Goldman Pushes First Fed Rate Cut to June 2027 After Blowout Jobs Report

Goldman Sachs has pushed back its outlook for Federal Reserve rate cuts, now projecting the first reduction will come in June 2027 rather than December 2026. The shift follows a stronger-than-expected May 2026 U.S. employment report. Nonfarm payrolls rose by 172,000, roughly double Wall Street forecasts of 80,000 to 89,000. The unemployment rate was unchanged at 4.3%. David Mericle, Goldman's chief U.S. economist, said the firm now expects two 25-basis-point cuts in 2027—one in June and another in December—for a total of 50 basis points of easing.
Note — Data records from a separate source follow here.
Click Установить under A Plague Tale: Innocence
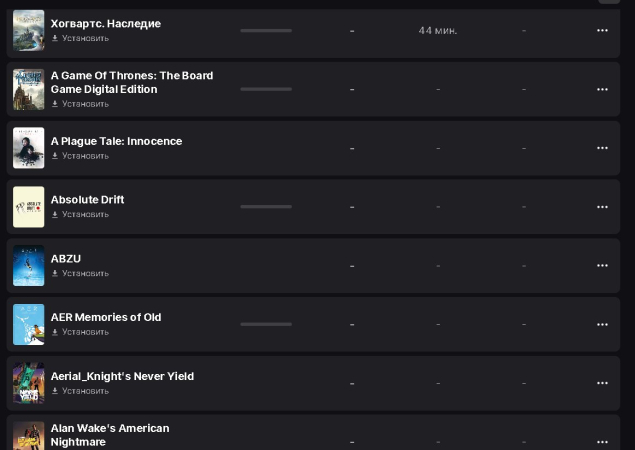 (x=84, y=156)
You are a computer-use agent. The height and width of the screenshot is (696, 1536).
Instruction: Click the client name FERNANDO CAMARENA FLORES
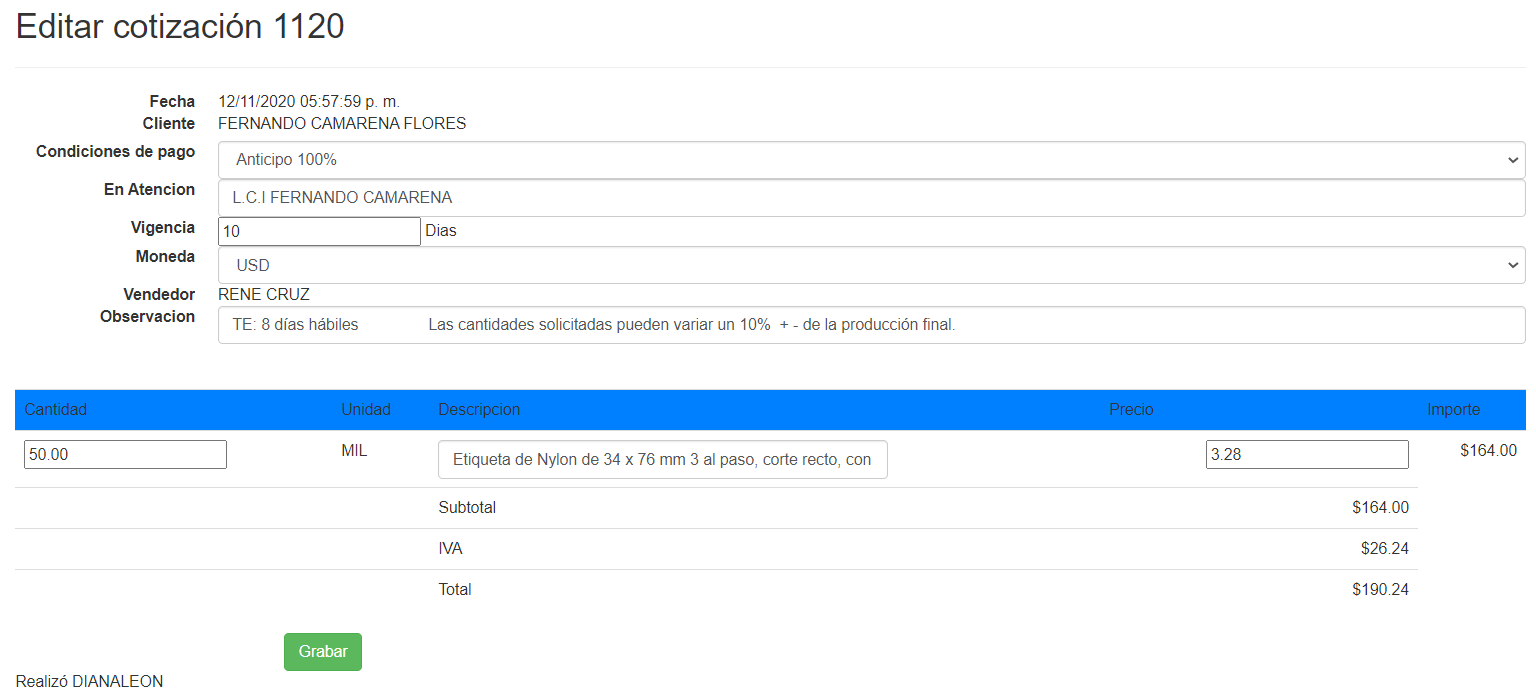tap(342, 124)
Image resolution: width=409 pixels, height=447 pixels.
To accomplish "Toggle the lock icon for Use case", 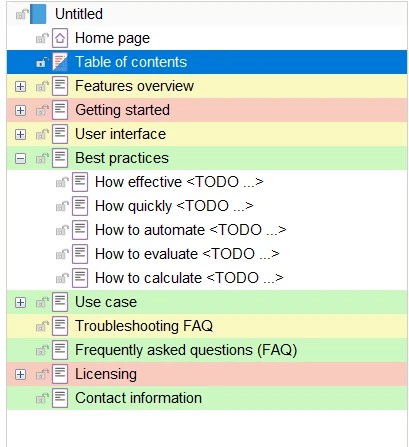I will click(42, 302).
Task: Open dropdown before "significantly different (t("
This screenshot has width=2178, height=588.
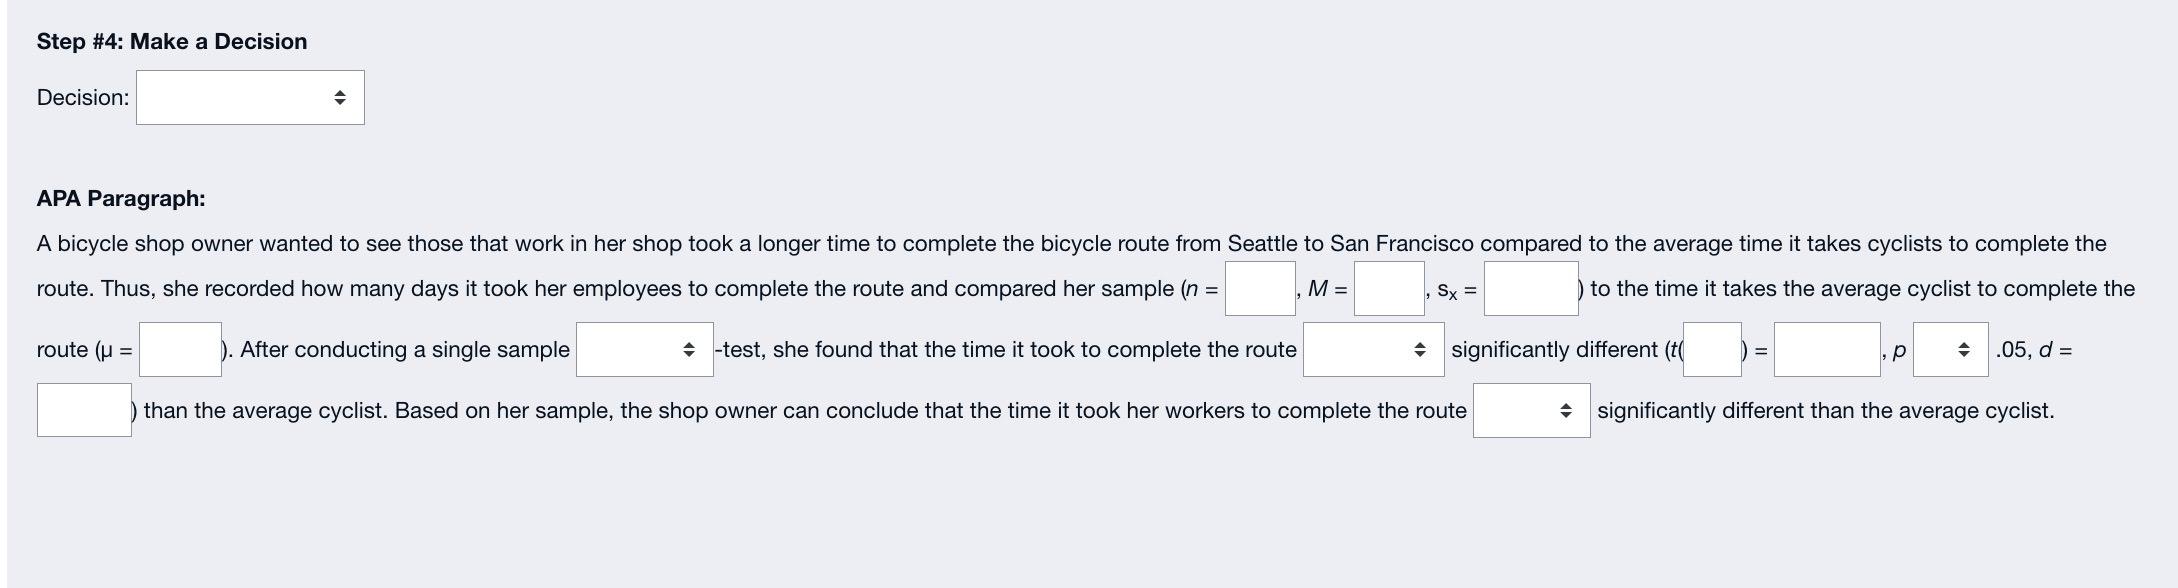Action: (x=1373, y=350)
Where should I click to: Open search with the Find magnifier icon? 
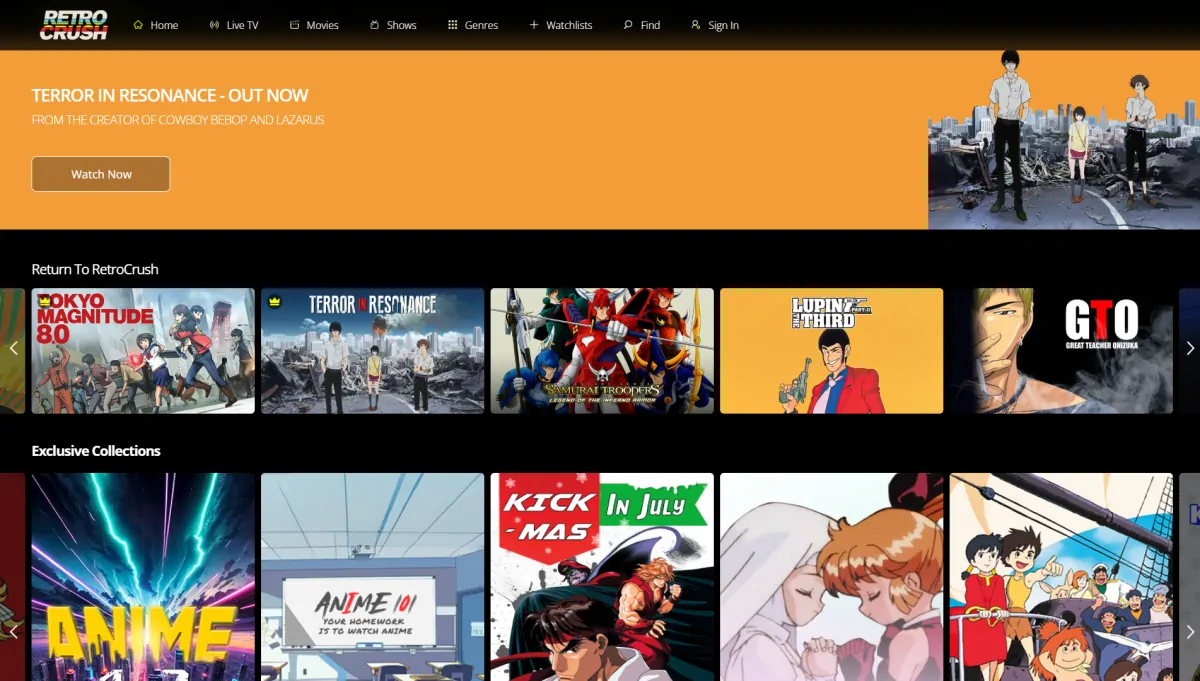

Under its prior view, Goldman had anticipated cuts in December 2026 and March 2027, meaning its updated path removes any easing from 2026. Goldman also raised its estimated probability of rate hikes to 20% from 10%. Its terminal-rate forecast remains 3.0% to 3.25%. The Fed's current policy rate stands at 3.50% to 3.75%, where it has remained since the last round of cuts in late 2025. Nomura has also argued the Fed may deliver no cuts through 2026, a stance it held even before the May jobs data. For crypto and other risk assets, the key downside scenario is the one Goldman assigns a 20% chance: rate hikes. A move above 3.75% would likely tighten financial conditions and could draw capital away from speculative markets.